=== Exercise instructions ===
- 1) Swap "M.F. Engineering" with "the company" wherever it appears, and write out the stretch of the bankruptcy ruling excerpt from "Assuming for the" through "2. 11 U.S.C. § 727(a)(3)".
- 2) Answer these questions about the bankruptcy ruling excerpt:
(a) According to Lucido's testimony, from which account would the expenses have been paid if M.F. Engineering had not paid them?
(b) Which case is cited for the statement that the purpose of § 727(a)(3) is to make discharge dependent on the debtor's true presentation of his financial affairs?
(c) In the Complaint, where did RGW say Lucido had testified his financial records were?

=== Source excerpt ===
━━━━━━━━

While Lucido admittedly drove that truck, this is a predictable consequence of a wholly owned and operated corporation.
Assuming for the sake of argument that Lucido did use M.F. Engineering funds for personal expenses, there is no evidence that he did so to hinder, delay or defraud his creditors. Lucido testified that if these expenses were not paid by M.F. Engineering, they would have been paid with funds in the debtor in possession account. While his personal creditors and the United States Trustee most likely would have frowned upon such expenditures, his use of M.F. Engineering's funds (at least in this hypothetical) disclose an intent to preserve the funds of this bankruptcy estate.
Accordingly, the court finds that RGW has not demonstrated by a preponderance of the evidence that Lucido transferred, removed, destroyed, mutilated, or concealed property of the estate with the intent to hinder, delay or defraud a creditor.
2. 11 U.S.C. § 727(a)(3)
Section 727(a)(3) provides,
The court shall grant the debtor a discharge, unless -11 U.S.C. § 727(a)(3). The "purpose of § 727(a)(3) is to make discharge dependent on the debtor's true presentation of his financial affairs." Caneva v. Sun Cmtys. Operating Ltd. P'ship (In re Caneva), 550 F.3d 755, 761 (9th Cir. 2008) (citing Lansdowne v. Cox (In re Cox), 41 F.3d 1294, 1296 (9th Cir. 1994)). This section "does not require absolute completeness in making or keeping records. Id. (citing Rhoades v. Wikle, 453 F.2d 51, 53 (9th Cir. 1971)). Rather, "the debtor must 'present sufficient written evidence which will enable his creditors reasonably to ascertain his present financial condition and to follow his business transactions for a reasonable period in the past.' " Id. (quoting Rhoades, 453 F.2d at 53). A debtor's "duty to keep records is measured by what is necessary to ascertain his financial status." Hussain v. Malik (In re Hussain), 508 B.R. 417, 424 (9th Cir. BAP 2014) (quoting Moffett v. Union Bank, 378 F.2d 10, 11 (9th Cir. 1967)).
. . . .
The debtor has concealed, destroyed, mutilated, falsified, or failed to keep or preserve any recorded information, including books, documents, records, and papers, from which the debtor's financial condition or business transactions might be ascertained, unless such act or failure to act was justified under all of the circumstances of the case[.]
A creditor must demonstrate under § 727(a)(3) that: (1) the debtor failed to maintain and preserve adequate records, and (2) such failure makes it impossible to ascertain the debtor's financial condition and material business transactions. In re Caneva, 550 F.3d at 761 (citing In re Cox, 41 F.3d at 1296). Once the objecting party shows that debtor's records are inadequate or do not exist, the burden of proof then shifts to debtor to justify the inadequacy or nonexistence of the records. Id. (citing In re Cox, 41 F.3d at 1296-97).
It is unclear what RGW's current arguments are, or if it has abandoned this basis entirely. In the Complaint, RGW asserted that Lucido had previously testified that his financial records were on a hard drive that had been stolen when in, fact, he had the records in his possession but failed to produce them. Notwithstanding the argument, no evidence was presented during trial to substantiate this claim for relief.
RGW's Trial Brief and Post-Trial Brief are equally unhelpful as both cite § 727(a)(3) but provide no specific facts or analysis in support. The court declines to speculate as to or construct RGW's argument, and as a result RGW failed to meet its burden of proof.

━━━━━━━━

=== Data section ===
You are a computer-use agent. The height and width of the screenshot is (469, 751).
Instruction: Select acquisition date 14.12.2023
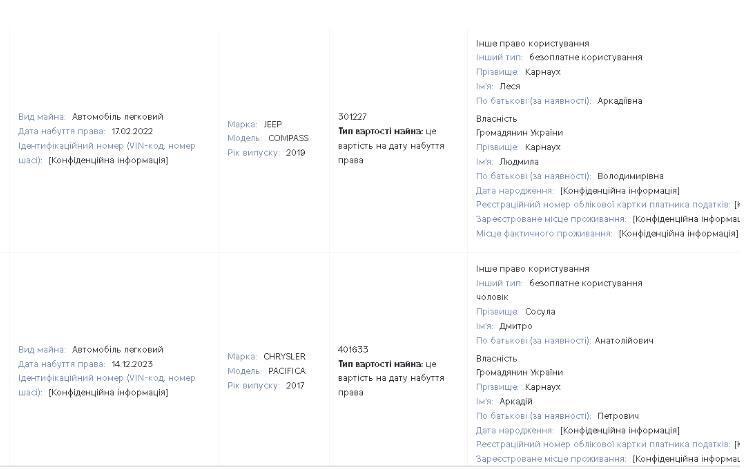[x=132, y=364]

━━━━━━━━

=== Responses ===
- 1)
Assuming for the sake of argument that Lucido did use the company funds for personal expenses, there is no evidence that he did so to hinder, delay or defraud his creditors. Lucido testified that if these expenses were not paid by the company, they would have been paid with funds in the debtor in possession account. While his personal creditors and the United States Trustee most likely would have frowned upon such expenditures, his use of the company's funds (at least in this hypothetical) disclose an intent to preserve the funds of this bankruptcy estate.
Accordingly, the court finds that RGW has not demonstrated by a preponderance of the evidence that Lucido transferred, removed, destroyed, mutilated, or concealed property of the estate with the intent to hinder, delay or defraud a creditor.
2. 11 U.S.C. § 727(a)(3)

- 2)
(a) The debtor in possession account.
(b) Caneva v. Sun Cmtys. Operating Ltd. P'ship (In re Caneva), 550 F.3d 755, 761 (9th Cir. 2008).
(c) On a hard drive that had been stolen.